═════ Data extract
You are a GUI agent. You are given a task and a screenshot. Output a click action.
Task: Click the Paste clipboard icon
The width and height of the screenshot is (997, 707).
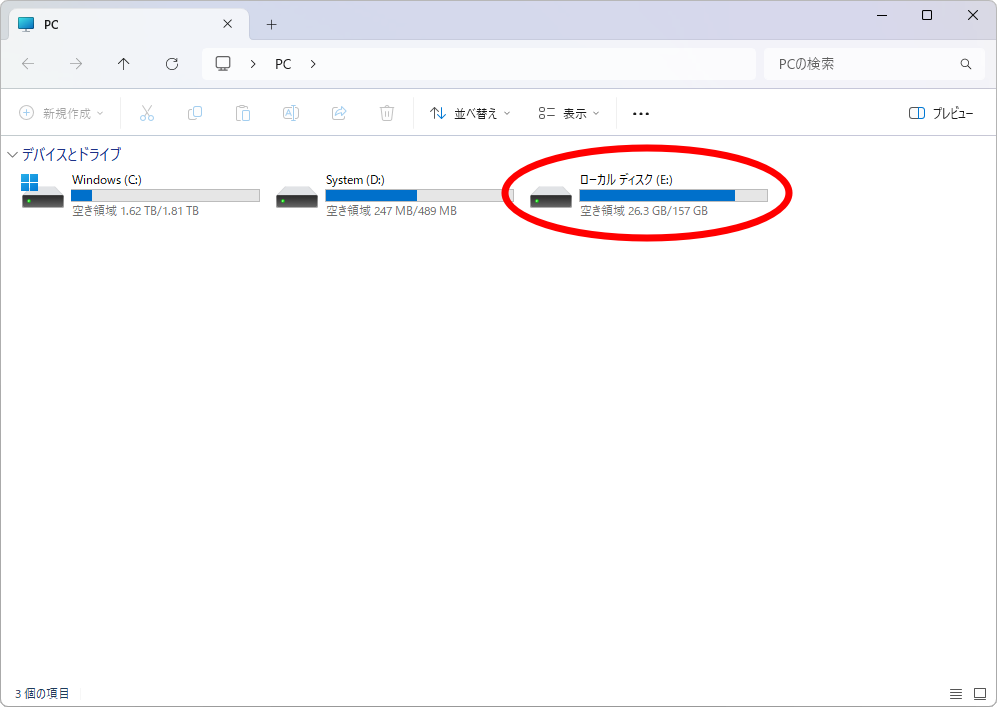click(243, 113)

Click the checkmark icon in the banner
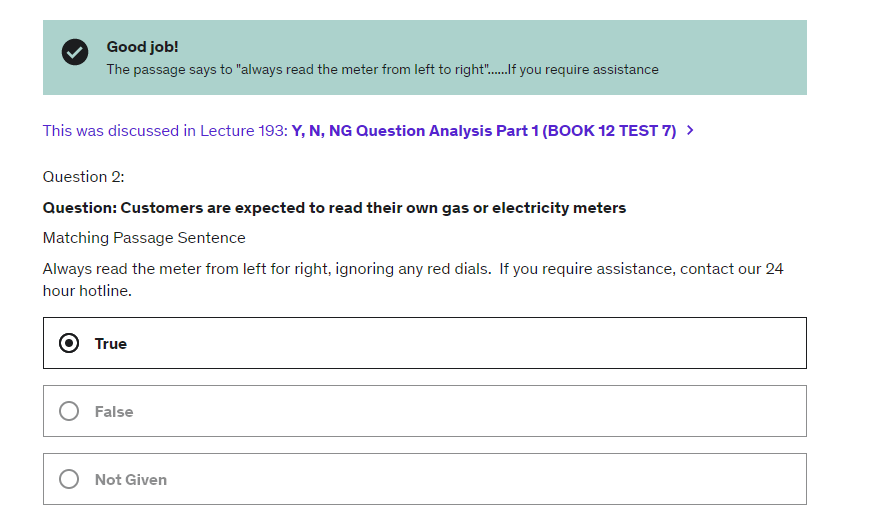(75, 52)
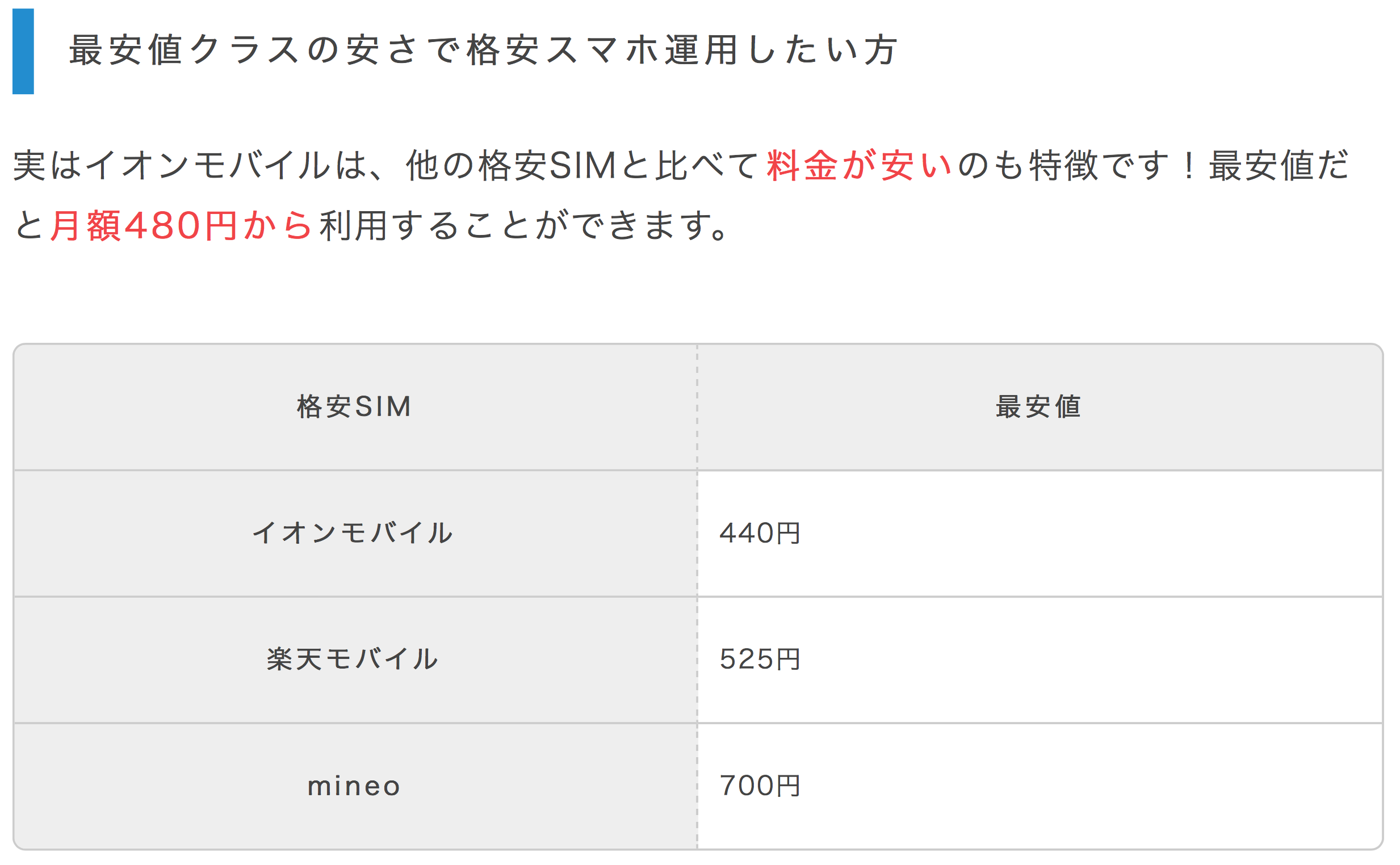Click the 700円 price cell
The image size is (1400, 865).
(x=1039, y=787)
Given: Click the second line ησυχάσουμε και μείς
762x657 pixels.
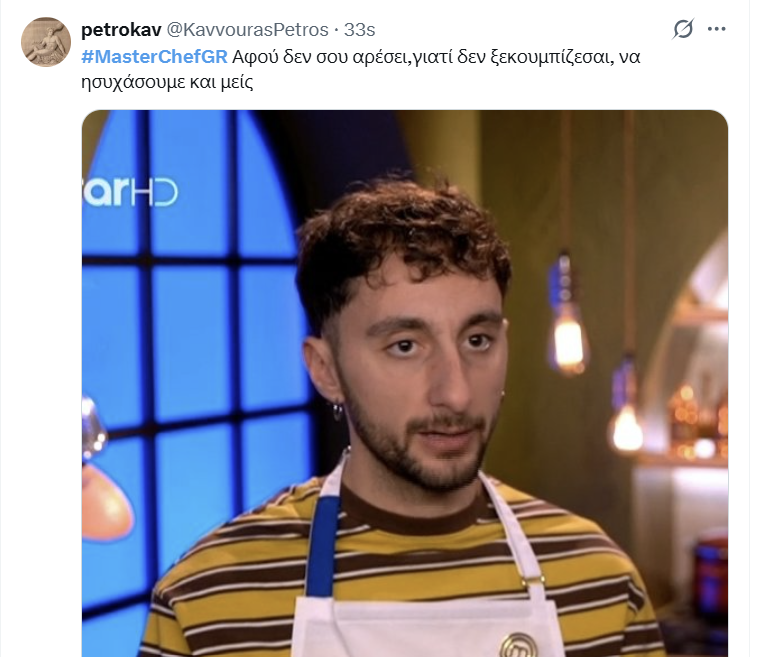Looking at the screenshot, I should (x=167, y=82).
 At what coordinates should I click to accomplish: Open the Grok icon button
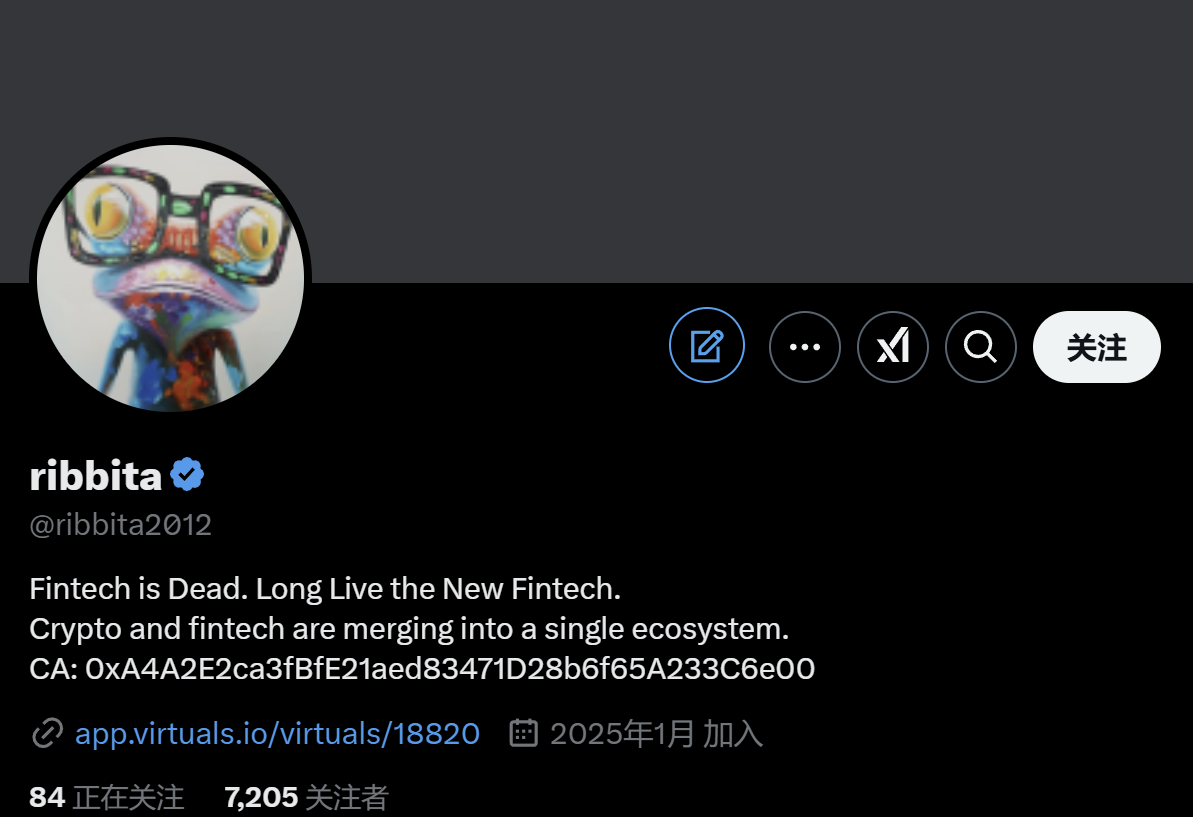[893, 347]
══════════
### What you need to do
Could you repeat all of the data exactly, minus the pictures?

### Task answer
You are a GUI agent. You are given a task and a screenshot. Output a click action.
Task: Click the Paste clipboard icon
The width and height of the screenshot is (997, 707).
click(243, 113)

Click the checkmark icon in the banner
(75, 52)
Click the 700円 price cell
The image size is (1400, 865).
(x=1039, y=787)
Given: Click the second line ησυχάσουμε και μείς
762x657 pixels.
Looking at the screenshot, I should (x=167, y=82).
 At what coordinates should I click to accomplish: Open the Grok icon button
[893, 347]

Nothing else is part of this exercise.